Исследуемый текст
══════════════════════════════

История замысла и хода работы Набокова над вторым томом «Дара» остается не до конца проясненной. Поскольку на тетради стоит разрешительный штемпель французской цензуры, который после начала войны ставился на книги, рукописи и документы, вывозимые из страны,[11] а в конспекте окончания романа упоминаются воздушные тревоги в Париже,[12] мы можем с уверенностью утверждать, что Набоков начал заполнять тетрадь не ранее середины сентября 1939 года и не позднее 20 мая 1940 года, то есть дня отплытия Набоковых в США. Однако в эти же месяцы он должен был работать над новым романом «Solus Rex», начало которого было напечатано в «Современных записках» в апреле 1940 года, что ставит вопрос о взаимоотношении этих неосуществленных замыслов.[13]

На сей счет были выдвинуты три гипотезы:

Гипотеза 1. Задумав было написать продолжение «Дара» и набросав несколько сцен, к концу ноября 1939 года Набоков отказывается от этого замысла, пишет повесть «Волшебник», а затем приступает к работе над «Solus Rex», куда из набросков переходит тема гибели любимой жены (Бойд 2001: 598–599).

══════════════════════════════

Содержимое набора данных
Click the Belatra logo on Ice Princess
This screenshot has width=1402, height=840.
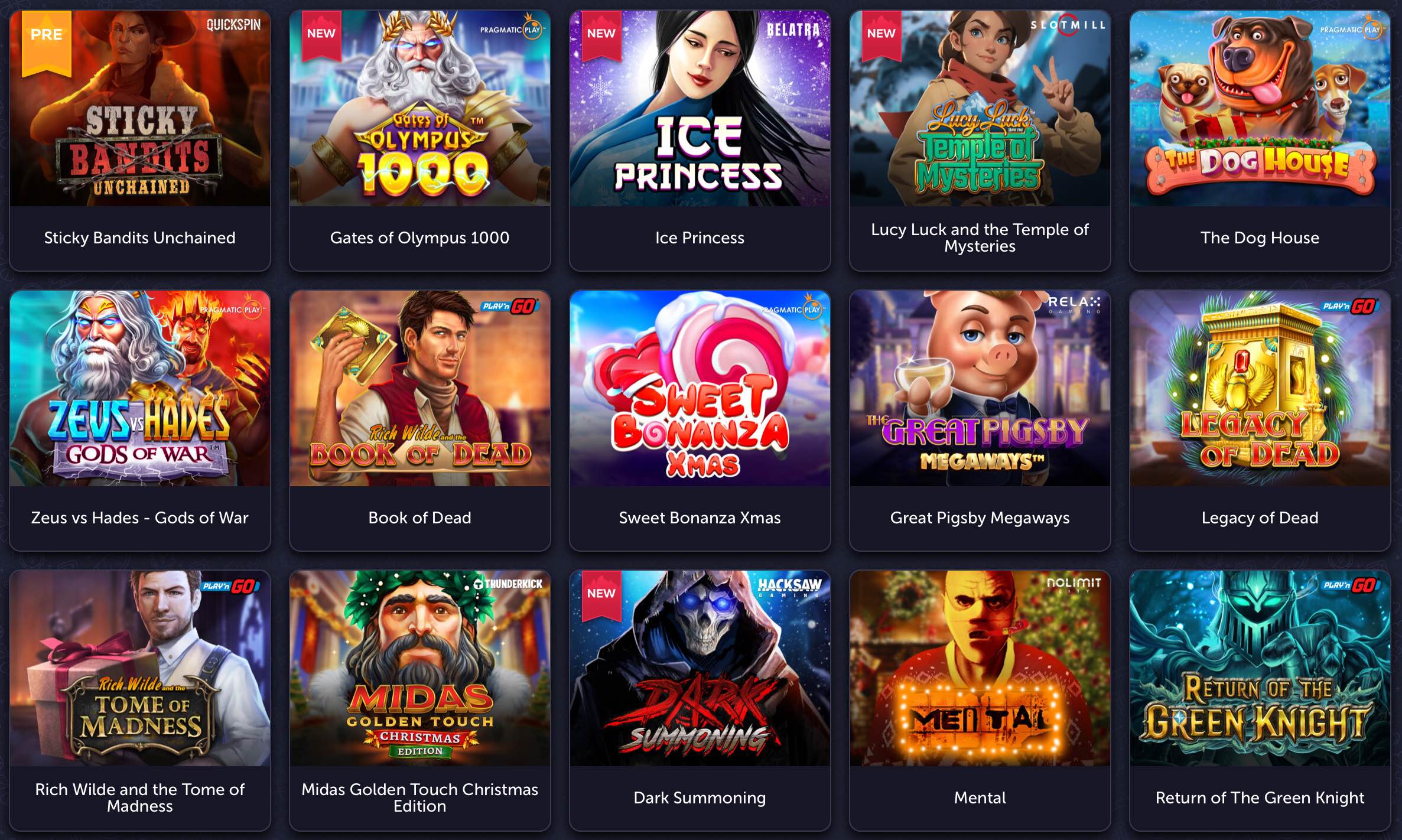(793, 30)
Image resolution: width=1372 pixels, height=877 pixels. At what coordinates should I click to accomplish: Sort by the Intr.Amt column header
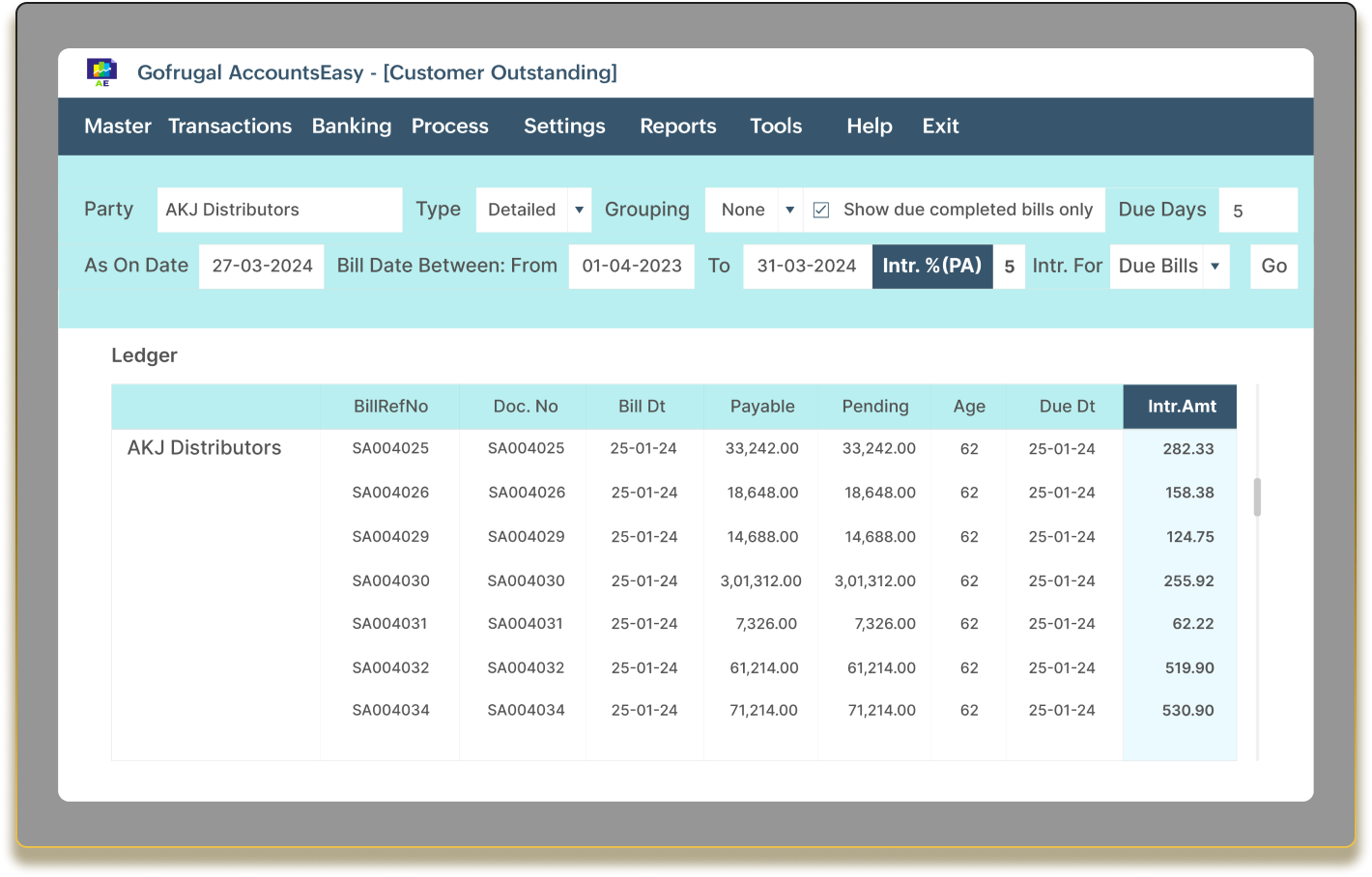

══════════════════════════════

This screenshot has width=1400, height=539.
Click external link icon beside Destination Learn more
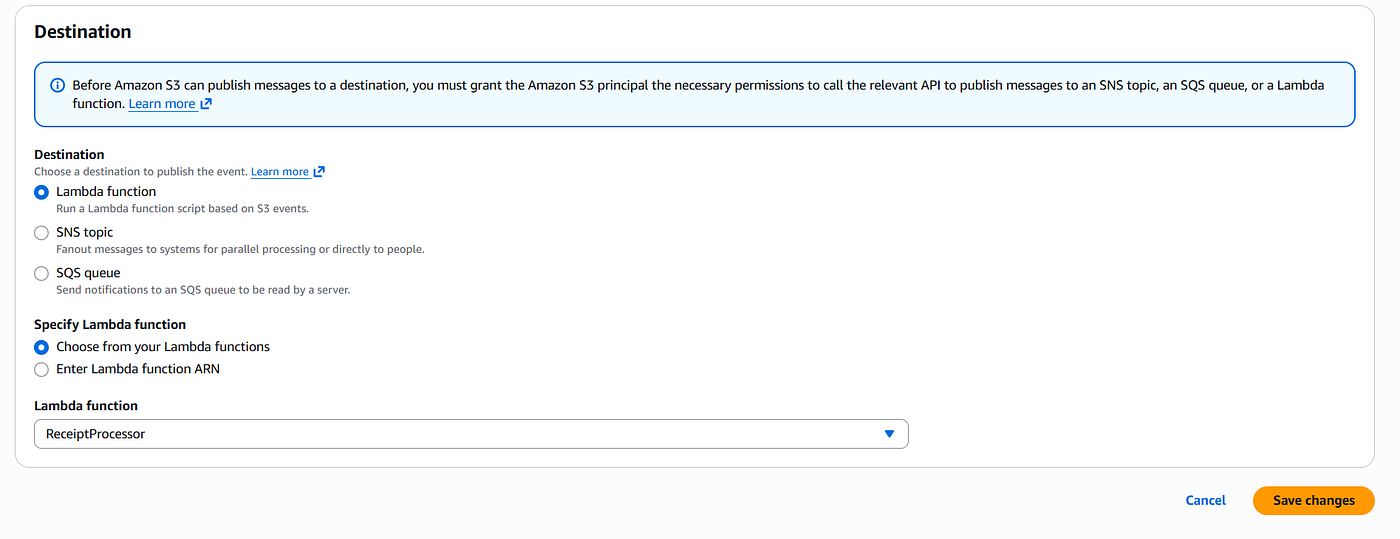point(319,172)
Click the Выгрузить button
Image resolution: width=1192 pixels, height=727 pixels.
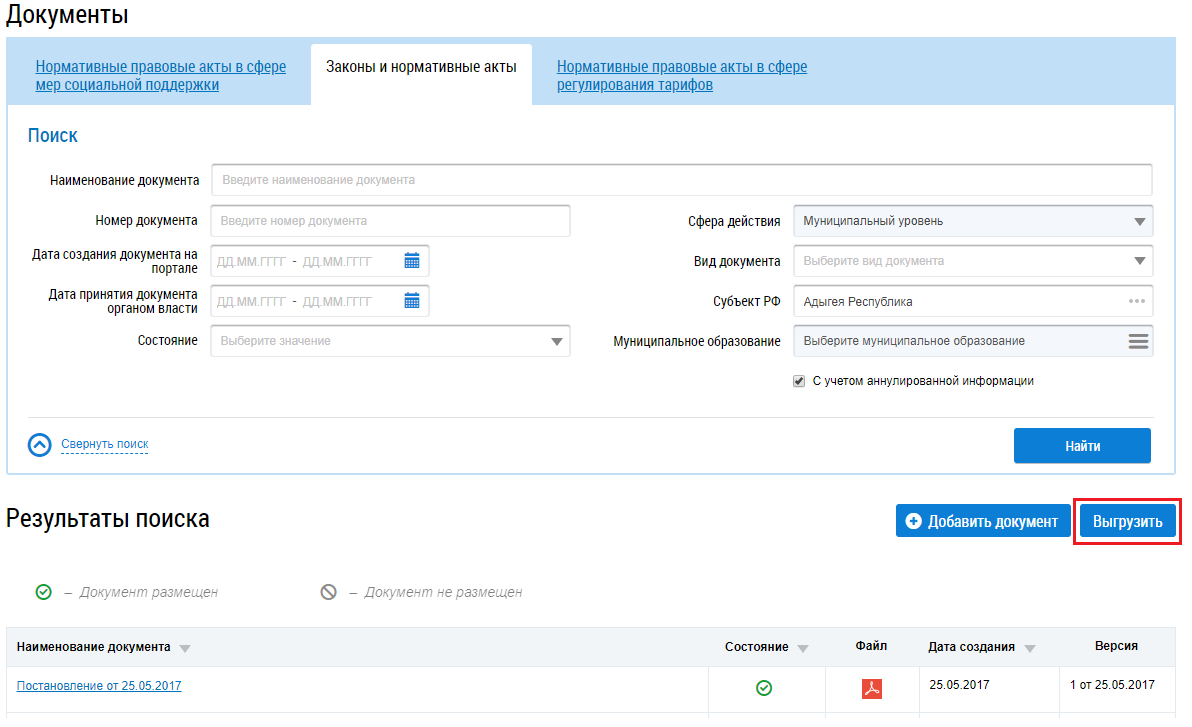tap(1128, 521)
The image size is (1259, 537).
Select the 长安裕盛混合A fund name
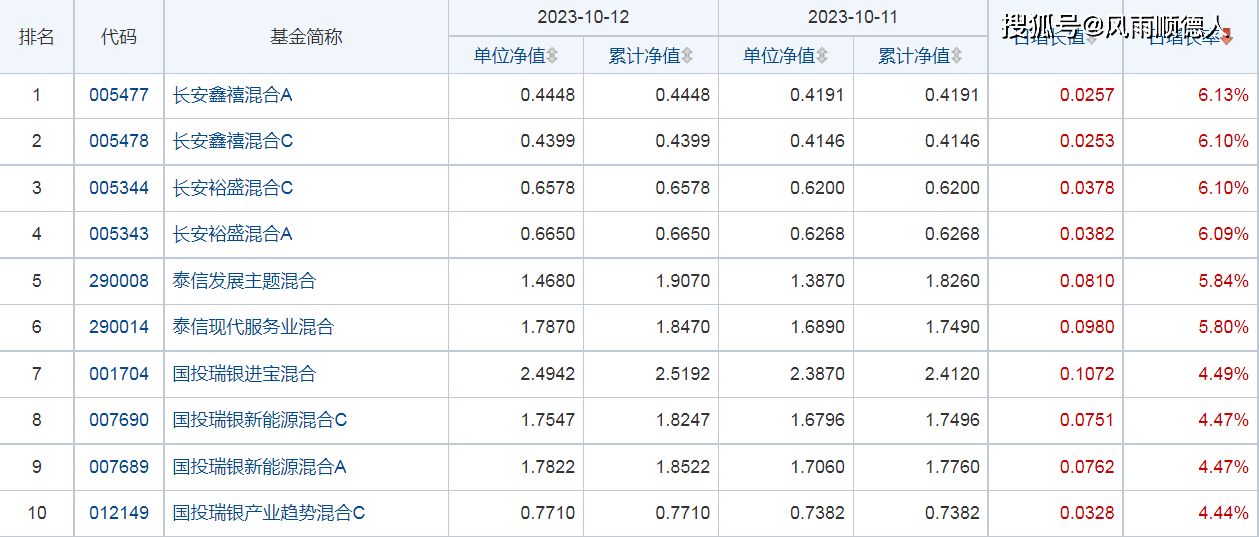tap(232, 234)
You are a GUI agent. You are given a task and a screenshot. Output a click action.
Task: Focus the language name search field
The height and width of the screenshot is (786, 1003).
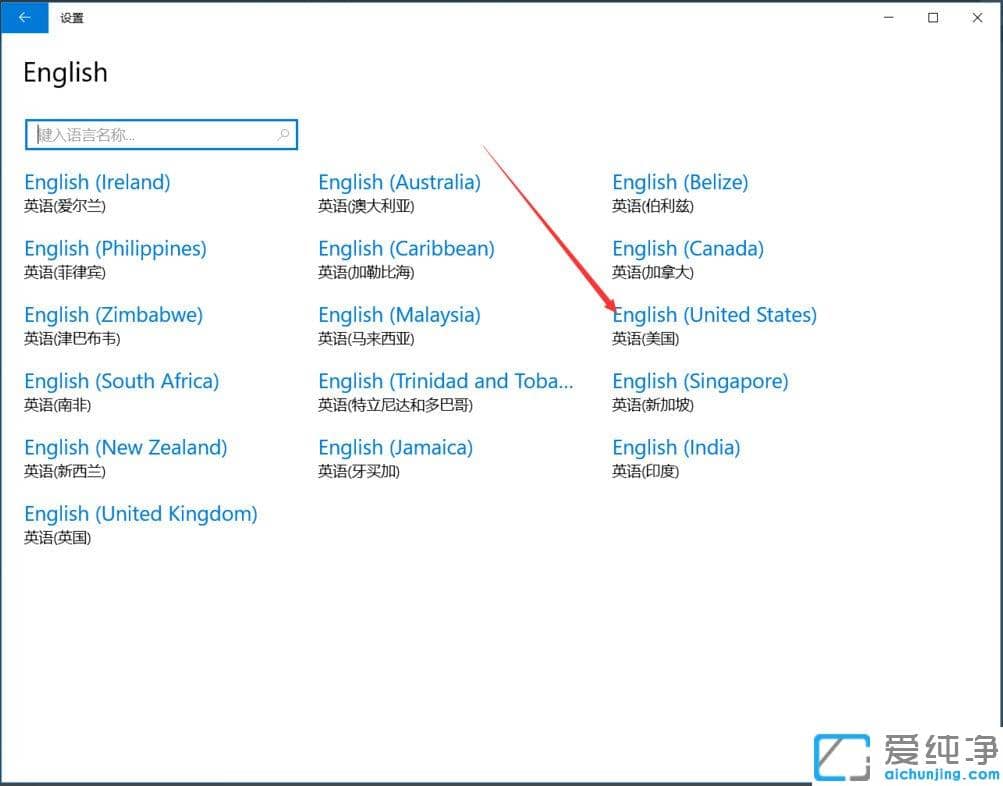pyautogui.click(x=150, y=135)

══════════════════════════════

Задания для выполнения
1. По тексту о втором томе «Дара» ответьте на вопросы:
(a) Какой штемпель стоит на тетради?
(b) Какой датой ограничено время, когда Набоков мог начать заполнять тетрадь, и чем был отмечен этот день?
(c) Какую повесть, согласно гипотезе 1, Набоков пишет после отказа от продолжения «Дара»?
2. Допишите текст о втором томе «Дара», продолжив его после последнего приведенного предложения.

Ответы
1.
(a) Разрешительный штемпель французской цензуры.
(b) 20 мая 1940 года: не позднее этой даты. В этот день Набоковы отплыли в США.
(c) «Волшебник».

2.
Гипотеза 2. Замысел продолжения «Дара» возник у Набокова не во Франции, а в Америке в 1941 году после того, как он по неизвестной причине оставил мысль закончить «Solus Rex». Соответственно, тема гибели любимой жены и таинственный образ «воображаемого Фальтера» (он упоминается в конспекте финала второй части «Дара» как мучающий Федора призрак) переходят из незаконченного романа в черновые наброски (Бабиков 2015).

Гипотеза 3. Известные нам фрагменты «Solus Rex» должны были вместе с линией Федора войти в состав второго тома «Дара» и, в конце концов, оказаться сочинениями и/или фантазиями его главного героя – «одинокого короля» книги. Роман мог быть изначально задуман как продолжение «Дара» с трехслойной структурой, где основные события трех планов отражают друг друга: Федор пишет повесть о художнике Синеусове, потерявшем любимую жену, и медиуме Фальтере; в этой повести Синеусов, в свою очередь, воображает историю северного короля, переживающего такую же потерю; наконец, тот же сюжет воспроизводится в «реальности» самого Федора (Долинин 2004: 278–293).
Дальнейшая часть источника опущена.